Wal-Mart de Mexico, which is 69 percent owned by Wal-Mart Stores Inc., fell 12 percent yesterday to 37.89 pesos in Mexico City, the biggest decline since May 4, 1998. The parent company’s shares slid 4.7 percent to $59.54 at the close in New York, the biggest drop since Aug. 10.
Walmex’s first-quarter net income rose 4.5 percent to 4.71 billion pesos ($357 million) from 4.5 billion a year earlier, the company said in a statement. Sales climbed 14 percent to 96.9 billion pesos, missing the average estimate of 99.7 billion pesos of five analysts polled by Bloomberg.
Walmex CEO Scot Rank and Chief Financial Officer Rafael Matute didn’t mention the corruption investigation yesterday on a seven-minute conference call to discuss first-quarter results. As usual, the company didn’t take questions from analysts or investors on the quarterly call.

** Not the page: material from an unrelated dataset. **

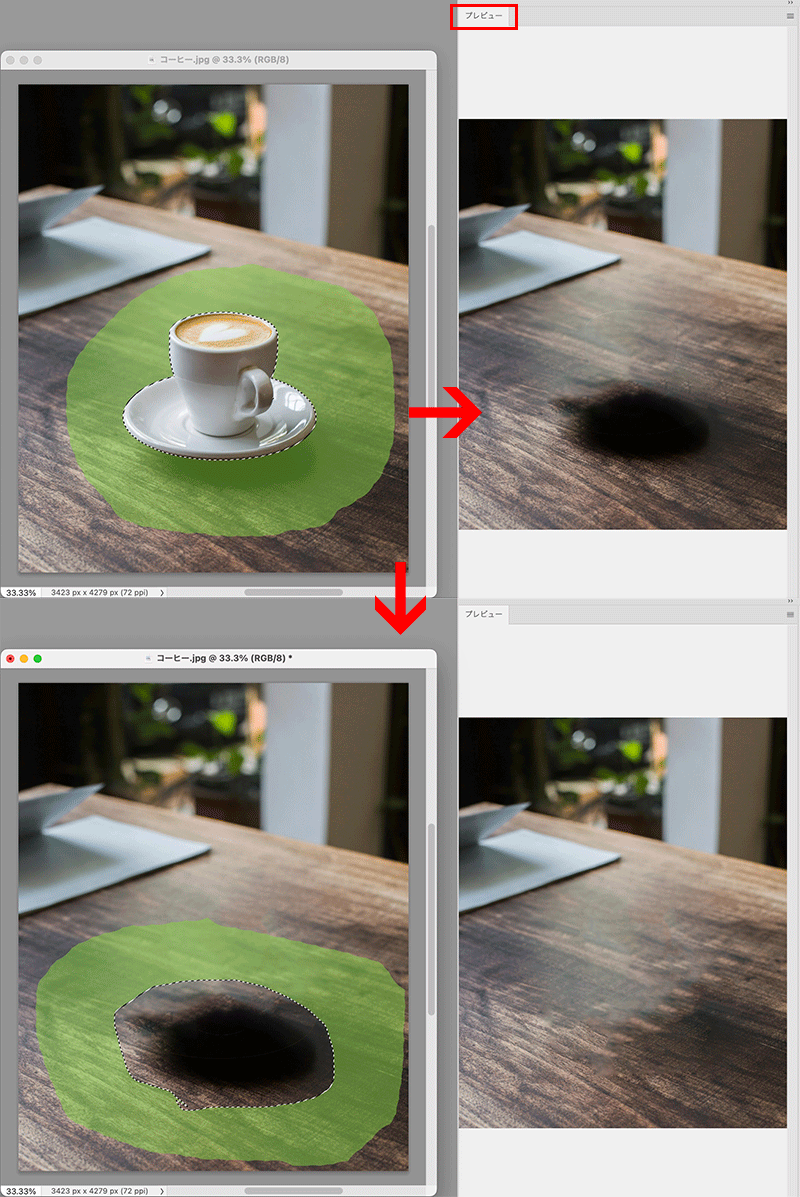The height and width of the screenshot is (1197, 800).
Task: Click the top preview image with the dark shadow
Action: pyautogui.click(x=622, y=324)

Settlements involving the corrupt practices act are typically 1 percent to 2 percent of sales, and that would be about $4.5 billion per 1 percentage point of sales for Wal-Mart, Carroll said. FCPA investigations take 2 years to 6 years to settle, he said. The largest such settlement ever was $1.6 billion paid by Siemens AG in 2008, he said.
Wal-Mart executives, including then-Chief Executive Officer and current board member Lee Scott, were made aware of the bribery allegations in 2005, the New York Times reported. So was Duke, the current CEO, who at the end of that year was just taking over international operations, the article said.
Scott didn’t return a phone call to his home.
Two top Democrats on congressional panels yesterday moved to start a probe and request a meeting with Wal-Mart executives.
The Times report “raises serious questions about potential violations of United States law” and “about the actions of top company officials in the United States who reportedly tried to disregard substantial evidence of abuse,” Representatives Elijah Cummings of Maryland and Henry Waxman of California, wrote in a letter to Duke.
Cummings is the top Democrat on the House Oversight and Government Reform Committee, and Waxman is the top Democrat on the House Energy and Commerce Committee.
Wal-Mart will face pressure from shareholders to take action against any executives who didn’t act fully on the bribery allegations sooner, said Charles Elson, director of the John L. Weinberg Center for Corporate Governance at the University of Delaware.
“If this is all true, it’s problematic,” Elson said in a telephone interview. “If any officer was significantly involved, their position has to be reviewed. You have to do the investigating and determine what did the CEO know and when.”
The Times article said the bribes may have amounted to more than $24 million in payments.
The Times identified executive Eduardo Castro-Wright as a central figure in the expansion of the alleged payments. Castro-Wright ran Wal-Mart de Mexico as CEO from 2003 to 2005 and was president and chief operating officer of the unit from 2001 to 2003. Some of the alleged bribery took place during that time, the newspaper reported.
In a telephone interview, Tovar declined to discuss the future of Castro-Wright, who is now a Wal-Mart vice chairman scheduled to retire July 1.